Ces articles font en effet écho aux discussions académiques, médiatiques et politiques actuelles, évoquant la dégradation de la dimension humaniste des soins que nous souhaitons donner et recevoir (Fleury, 2019) et le manque de reconnaissance des acteurs impliqués dans cette relation aux soins. Ils montrent aussi la polysémie du terme de « soin », souvent ici abordé par le biais d’une autre notion, celle du care. Popularisé en philosophie éthique, le care est « une politique de l’ordinaire » qui concerne « une réalité ordinaire : le fait que des gens s’occupent des autres, s’en soucient et ainsi veillent au fonctionnement courant du monde » (Laugier, 2009). Le care a ainsi une portée large, même s’il est souvent utilisé pour refléter l’attention envers les personnes les plus vulnérables, délaissées, ou alerter sur le manque de reconnaissance envers les « donneurs » de soin, particulièrement les femmes sous-valorisées dans ce travail de soin. Pour Tronto (2008), le care est un enjeu politique, dans des sociétés où nous avons besoin de retrouver l’interdépendance universelle, et de reconnaître que chacun a besoin de l’autre même si ce besoin est souvent perçu de manière asymétrique. C’est bien la raison pour laquelle le care est doublement traduit en français par une éthique du soin et une éthique de la sollicitude, pouvant aller d’une simple attitude ou un sentiment à un véritable travail (Brugère, 2009).
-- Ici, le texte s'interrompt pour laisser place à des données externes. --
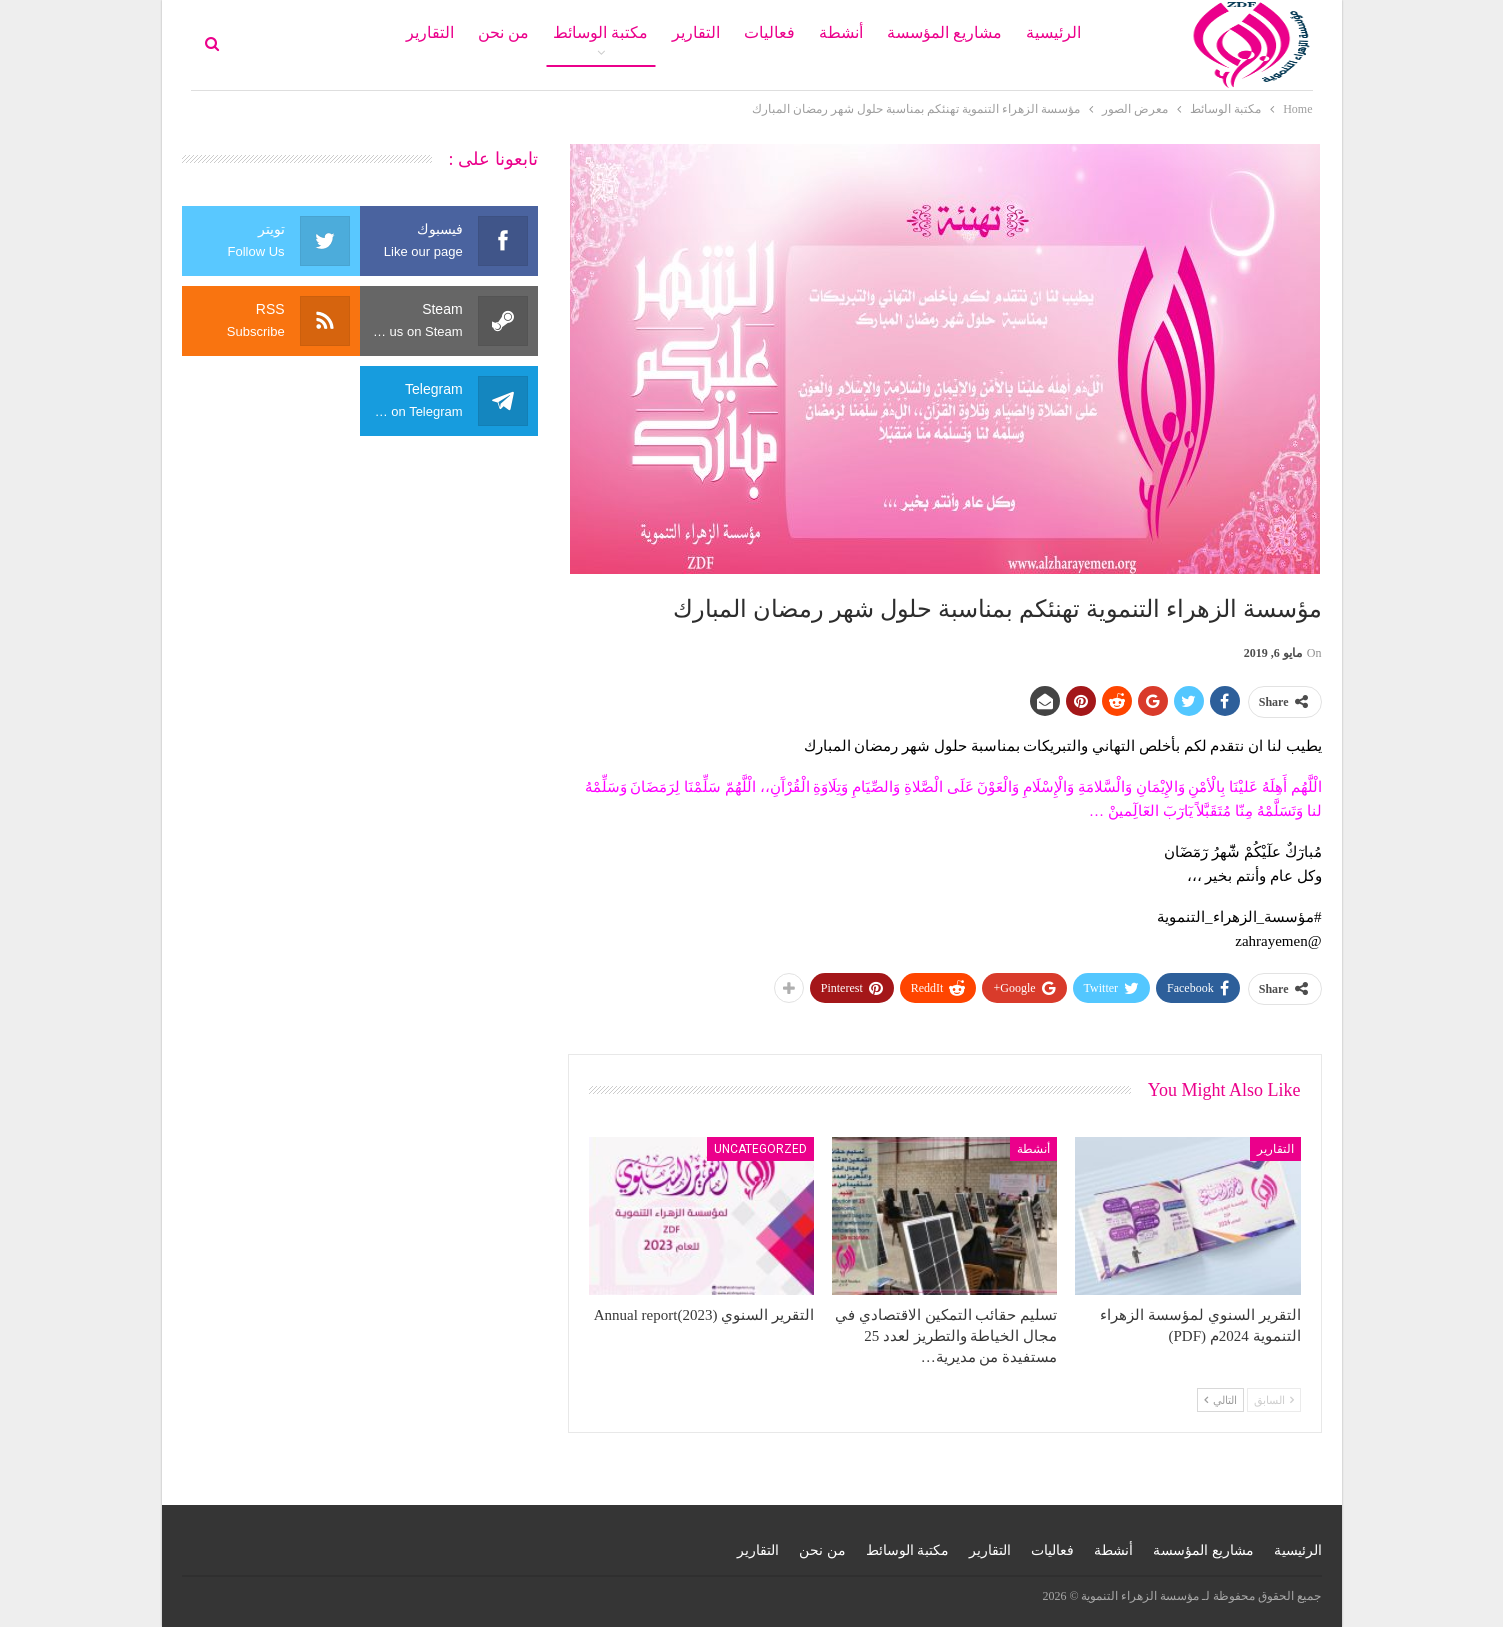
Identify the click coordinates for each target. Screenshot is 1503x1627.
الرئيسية (1053, 32)
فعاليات (769, 32)
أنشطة (841, 32)
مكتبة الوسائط (600, 32)
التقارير (696, 32)
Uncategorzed (760, 1149)
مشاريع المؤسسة (944, 32)
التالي (1220, 1400)
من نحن (503, 32)
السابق (1274, 1400)
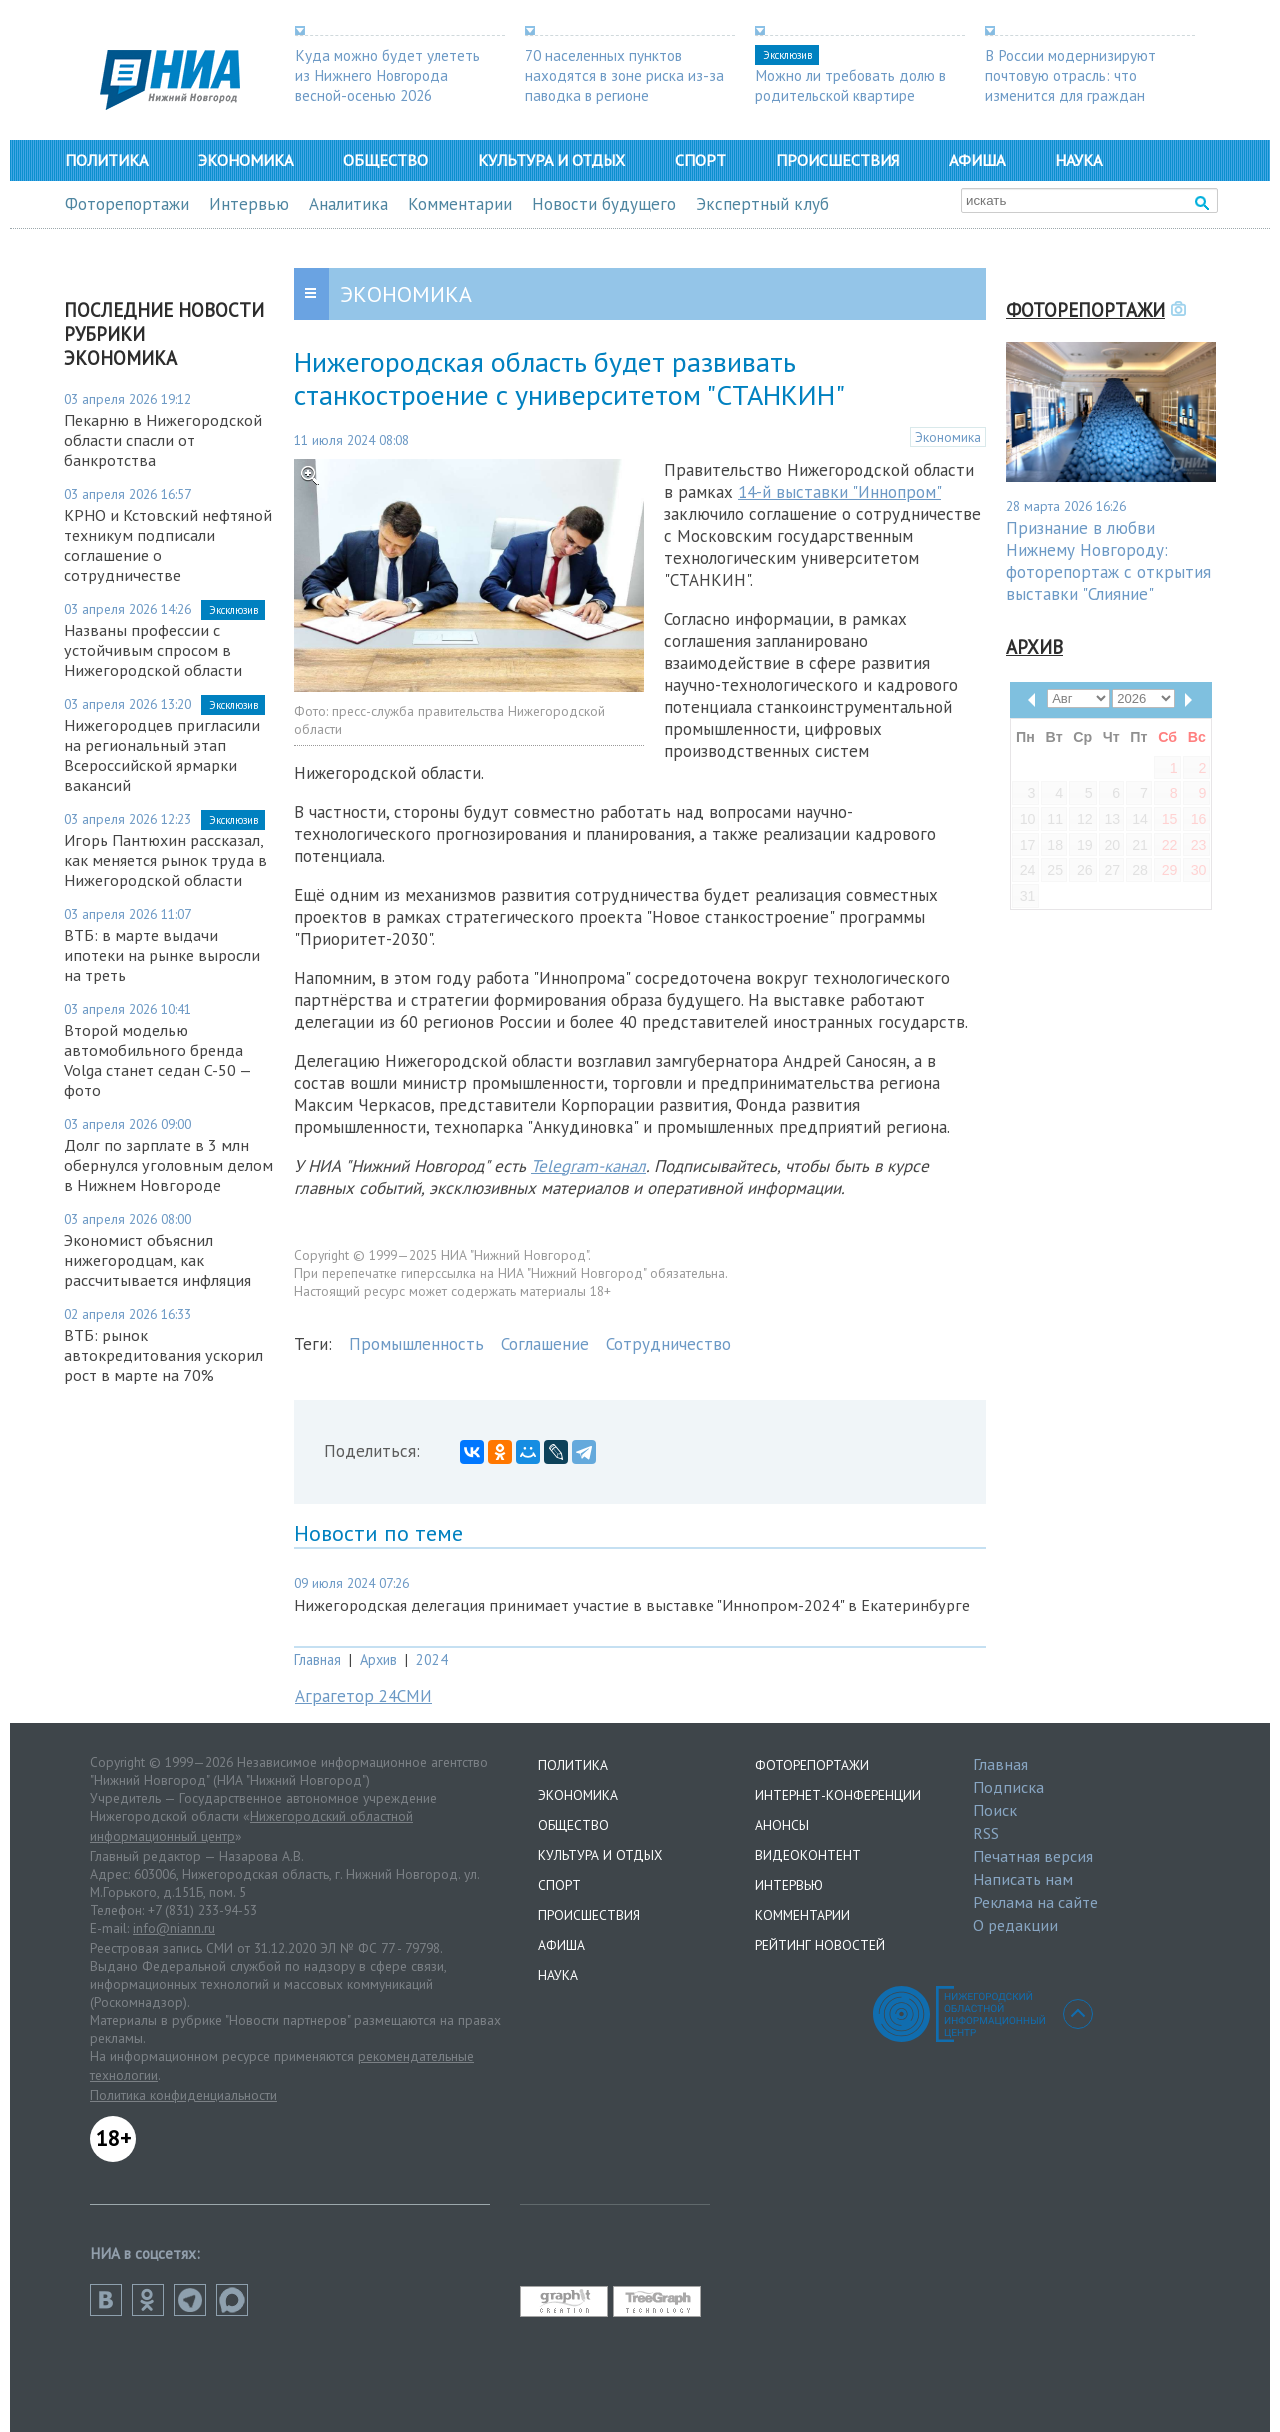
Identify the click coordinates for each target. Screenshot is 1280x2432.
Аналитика (348, 204)
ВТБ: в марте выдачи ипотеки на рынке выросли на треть (162, 955)
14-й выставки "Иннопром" (839, 492)
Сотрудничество (668, 1344)
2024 (432, 1659)
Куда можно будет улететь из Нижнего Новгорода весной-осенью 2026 (387, 75)
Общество (385, 160)
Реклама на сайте (1035, 1902)
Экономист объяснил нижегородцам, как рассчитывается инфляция (157, 1260)
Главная (317, 1659)
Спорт (700, 160)
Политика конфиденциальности (183, 2095)
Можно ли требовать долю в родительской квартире (850, 85)
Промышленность (416, 1344)
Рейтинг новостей (820, 1945)
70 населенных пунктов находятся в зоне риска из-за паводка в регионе (624, 75)
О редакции (1015, 1925)
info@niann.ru (174, 1928)
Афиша (977, 160)
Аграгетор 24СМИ (363, 1696)
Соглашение (545, 1344)
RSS (986, 1833)
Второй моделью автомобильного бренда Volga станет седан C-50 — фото (157, 1060)
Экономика (245, 160)
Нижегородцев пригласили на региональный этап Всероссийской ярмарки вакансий (162, 755)
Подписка (1008, 1787)
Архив (378, 1659)
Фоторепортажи (127, 204)
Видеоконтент (808, 1855)
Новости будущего (604, 204)
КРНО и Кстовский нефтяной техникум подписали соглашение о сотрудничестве (168, 545)
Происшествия (837, 160)
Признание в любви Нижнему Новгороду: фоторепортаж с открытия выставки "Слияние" (1108, 561)
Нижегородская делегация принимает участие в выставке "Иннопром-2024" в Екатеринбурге (632, 1605)
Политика (106, 160)
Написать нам (1023, 1879)
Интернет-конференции (838, 1795)
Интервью (249, 204)
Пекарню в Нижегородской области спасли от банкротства (163, 440)
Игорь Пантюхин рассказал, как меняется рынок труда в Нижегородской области (165, 860)
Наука (1078, 160)
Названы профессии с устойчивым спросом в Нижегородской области (153, 650)
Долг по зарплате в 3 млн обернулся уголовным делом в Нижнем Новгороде (168, 1165)
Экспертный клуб (762, 204)
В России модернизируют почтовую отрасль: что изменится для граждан (1070, 75)
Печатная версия (1033, 1856)
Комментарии (460, 204)
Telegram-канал (588, 1166)
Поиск (995, 1810)
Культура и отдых (551, 160)
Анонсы (782, 1825)
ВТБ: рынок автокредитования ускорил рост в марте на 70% (163, 1355)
Dans leur article, Samuel Guillemot et Margot Dyen explorent le contexte de l’EHPAD pour montrer les dimensions multiples du bien-être des résidents. Souvent cantonné à la médicalisation, le bien-être implique pourtant aussi la capacité à ressentir une sollicitude, un souci de l’autre, une bientraitance que les professionnels du soin ne sont pas toujours capables de mettre en place. Des contraintes organisationnelles, souvent décriées dans ces établissements, telles que le manque de moyens financiers ou humains ; ou encore des postures professionnelles privilégiant le curatif ou la sécurité des résidents freinent une vision englobante du bien-être. L’utilisation de la notion du care par les auteurs permet ainsi d’appréhender les nombreuses facettes, rendues possibles ou non, du soin aux personnes dépendantes.

Un autre type de vulnérabilité est abordé par Valérie Hémar-Nicolas, Ophélie Mugel et Margot Dyen, qui se penchent sur les stratégies en matière d’alimentation, développées par des familles en situation de précarité pendant la crise sanitaire Covid-19. Ces stratégies reposent particulièrement sur une attention de et pour les autres, puisque les réseaux d’entraide se développent de manière accrue pendant cette période. La bienveillance et l’entraide, au cœur de la logique du care, deviennent alors des ressources pour ces personnes en situation de vulnérabilité pourtant souvent décrites comme expérimentant une perte du lien social. Un véritable « écosystème du care » se crée alors, réunissant à la fois des acteurs individuels et des institutions publiques.

Enfin, une troisième contribution, celle de Elisabeth Eglem et Jean-Baptiste Welté, se consacre à l’étude de la notion de bien-être auprès d’une population de jeunes adultes, en phase d’intégration sociale. Basé sur des récits de vie, cet article permet de questionner la façon dont cette population se réapproprie cette norme selon ses intérêts et besoins. Il souligne notamment l’articulation du bien-être autour d’une dualité entre un temps biographique et un temps du quotidien.

 

Pour retrouver des contributions de la journée ALCOR : Philippe Sabot – Le soin et le sain, ou les deux sens de la vie – Journée Consommation et Soins

Pour aller plus loin sur ce thème, vous pouvez retrouver différentes contributions à l’ouvrage « Santé, consommation et marchés »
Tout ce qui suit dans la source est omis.